I would like them to set up a second experiment to independently verify that these findings are accurate before I give this weight.
omatumr
1 / 5 (13) Sep 13, 2011
Thanks for the story.

Are streams of gas simply waste products from the galaxy of smaller neutron stars produced when a large parent compact object fragments from neutron repulsion [1[?
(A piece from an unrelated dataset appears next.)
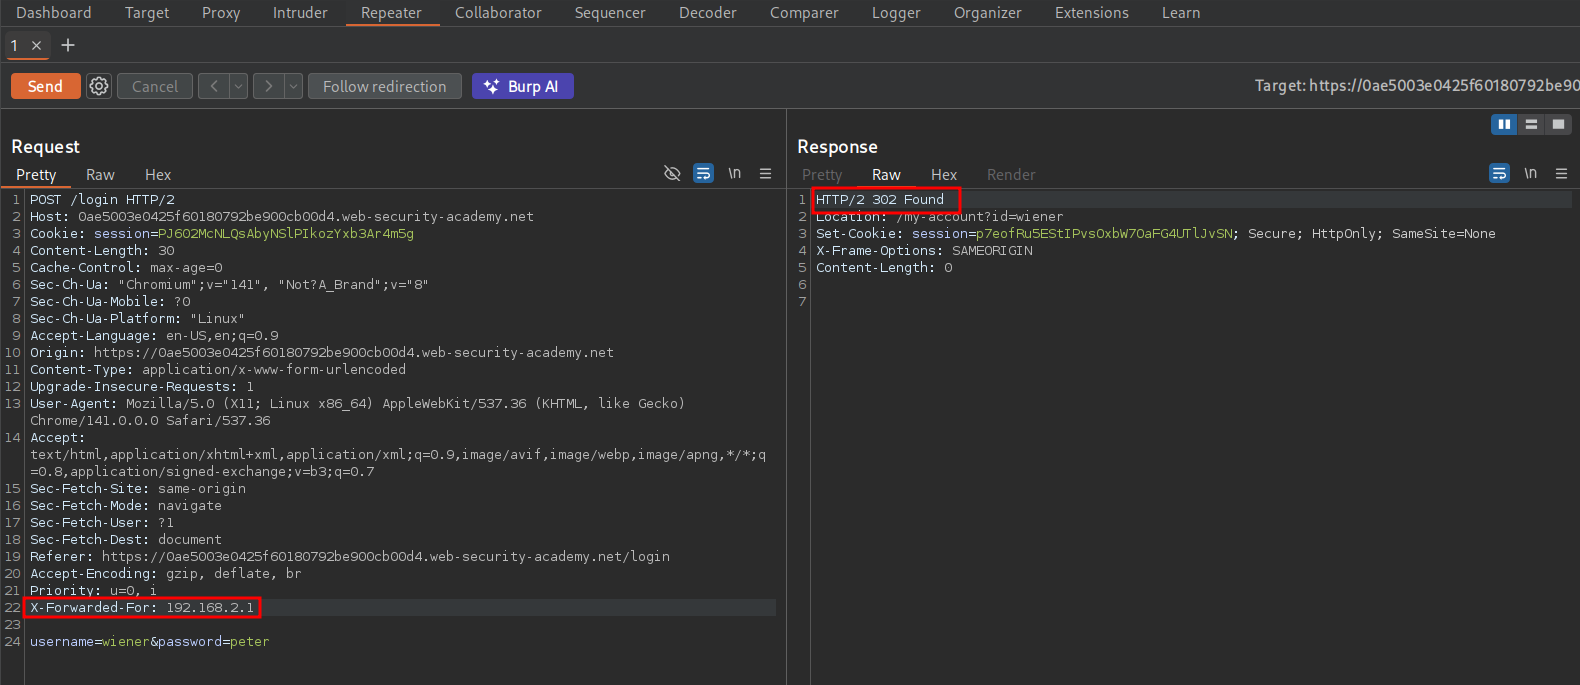Switch the response view to Hex

coord(943,175)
1. The APEIRON report, in press (2011):
http://arxiv.org/...2.1499v1

With kind regards,
Oliver K. Manuel
Former NASA Principal
Investigator for Apollo
Ethelred
4.5 / 5 (15) Sep 13, 2011
No.

Ethelred
yyz
5 / 5 (5) Sep 13, 2011
"At the specific resolution that herschel provides at those distances, what exactly would it look like if a small galaxy, such as the small magenellic cloud merged with a larger galaxy in the wavelength that herschel sees?

It isn't like these pictures provide a lot of detail at those distances."

While Herschel has too poor a resolution to easily discriminate distant galaxy mergers from solitary starburst galaxies, the fields looked at are the well studied and surveyed GOODS fields centered on the Hubble Deep Field-N and the Chandra Deep Field-S: http://en.wikiped...ki/GOODS

The solitary starburst galaxies seen by Hershel had already been ID as such in previous studies by HST, VLA, Spitzer and other large ground based observatories. I do think the PR overhypes astronomers' "assumptions" of mergers as the dominant driver of star formation in the early universe, as studies of distant Lyman-alpha systems and gas-accreting isolated galaxies indicate other SF mechanisms at work.
yyz
5 / 5 (5) Sep 13, 2011
I guess as to underscore some of the work on the GOODS fields I alluded to above, a paper posted tonight on arXiv presents a HST study of the occurrence of galaxy mergers among a sample of AGNs in the CDF-S: http://arxiv.org/...88v1.pdf

All these multiwavelength observations, combined with models, will be used in the future to tease out what mechanisms contributed to star formation in the early universe and what the dominant mechanism(s) were at different epochs.